Dengan dituntun oleh kedua pria asing itu, Mr. James berjalan ke rumahnya yang hanya berjarak dua blok dari jembatan tersebut. Bahkan Big Ben terlihat semakin besar dari jendela rumahnya saat Basta dan Juno mengintipnya dari dalam rumah. Sebuah rumah lawas yang masih nyaman khas Inggris.

"Bapak tadi mengatakan kehilangan dua tahun kehidupan bersama dengan istri bapak. Tidak ada salahnya bagi bapak untuk mencoba mencari tahu apa yang sudah dia alami dalam dua tahun itu kan? Mungkin membaca diari atau mencari kenangan-kenangan lama istri bapak. Siapa tahu bapak akan menemukan cara untuk merelakan kepergian istri." Ucap Basta saat itu.

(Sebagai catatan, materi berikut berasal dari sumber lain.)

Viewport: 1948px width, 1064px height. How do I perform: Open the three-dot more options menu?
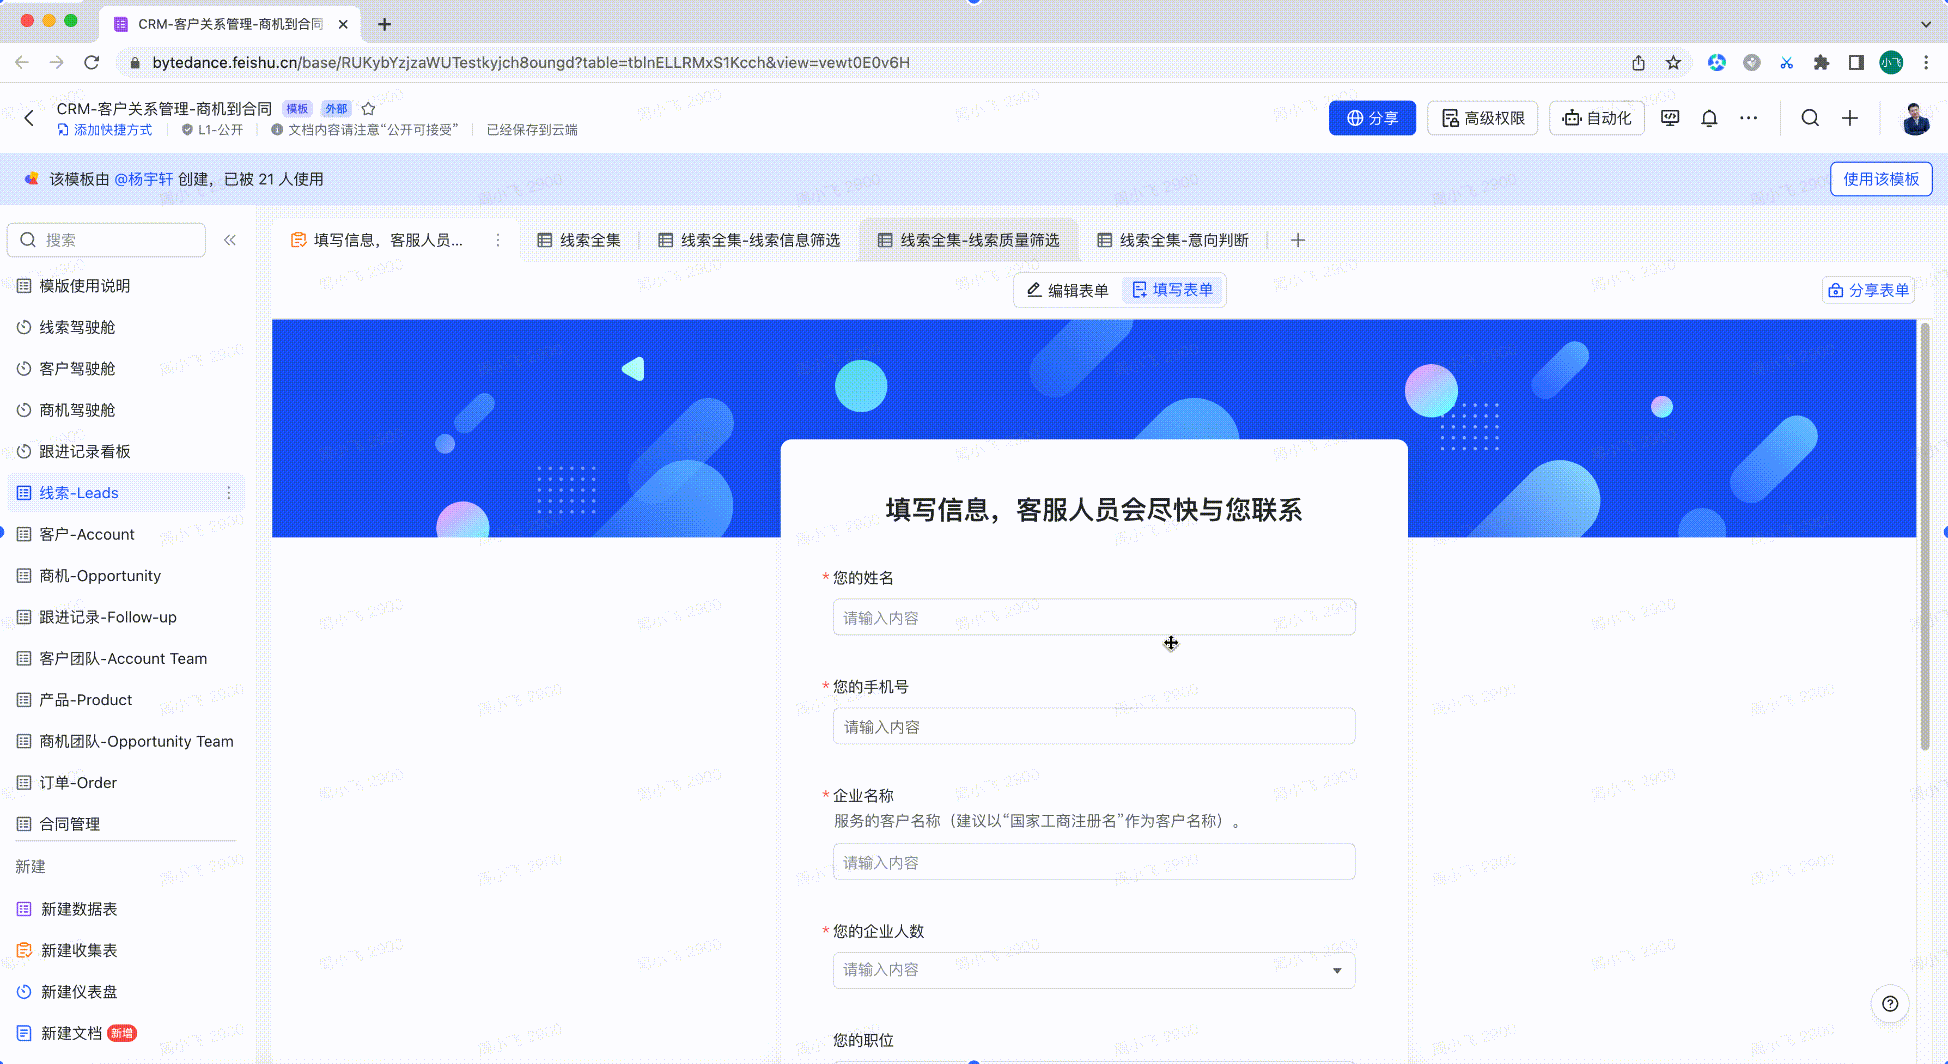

Mr. James menurut saja. Bagaimana dia masuk ke dalam kamarnya dan nampak mengambil beberapa buku dari laci di samping ranjang. Setelah membuka kuncinya yang tersembunyi di dalam bantal tidur.

Basta beranjak saja ke dapur, membuka kulkas dan melihat isinya. Memasak fish and chips khas Inggris yang super populer di seluruh penjuru dunia dengan bahan yang ada. Mr. James yang keluar dari kamarnya dengan mententeng sebuah buku tebal tentu saja bingung melihat orang asing sedang berada di dapurnya.

"Saya yakin anda belum makan sejak pagi. Tenang saja, saya akan membuatkan anda makanan." Ucap Basta yang entah bagai hipnotis membuat Mr. James hanya menggangguk saja.

Mr. James duduk dan mulai membalik-baik buku diari sang istri. "Saya sejujurnya selalu penasaran dengan isinya. Tapi dia selalu menyembunyikannya walau saya bisa saja membacanya sembunyi-sembunyi. Tapi saya begitu menghargainya dan tidak ingin merusak kepercayaannya." Ucap Mr. James masih bersedih.

"Mungkin itu hanya cara istri anda agar anda bisa melihat isinya di saat yang tepat." Ucap Juno lagi.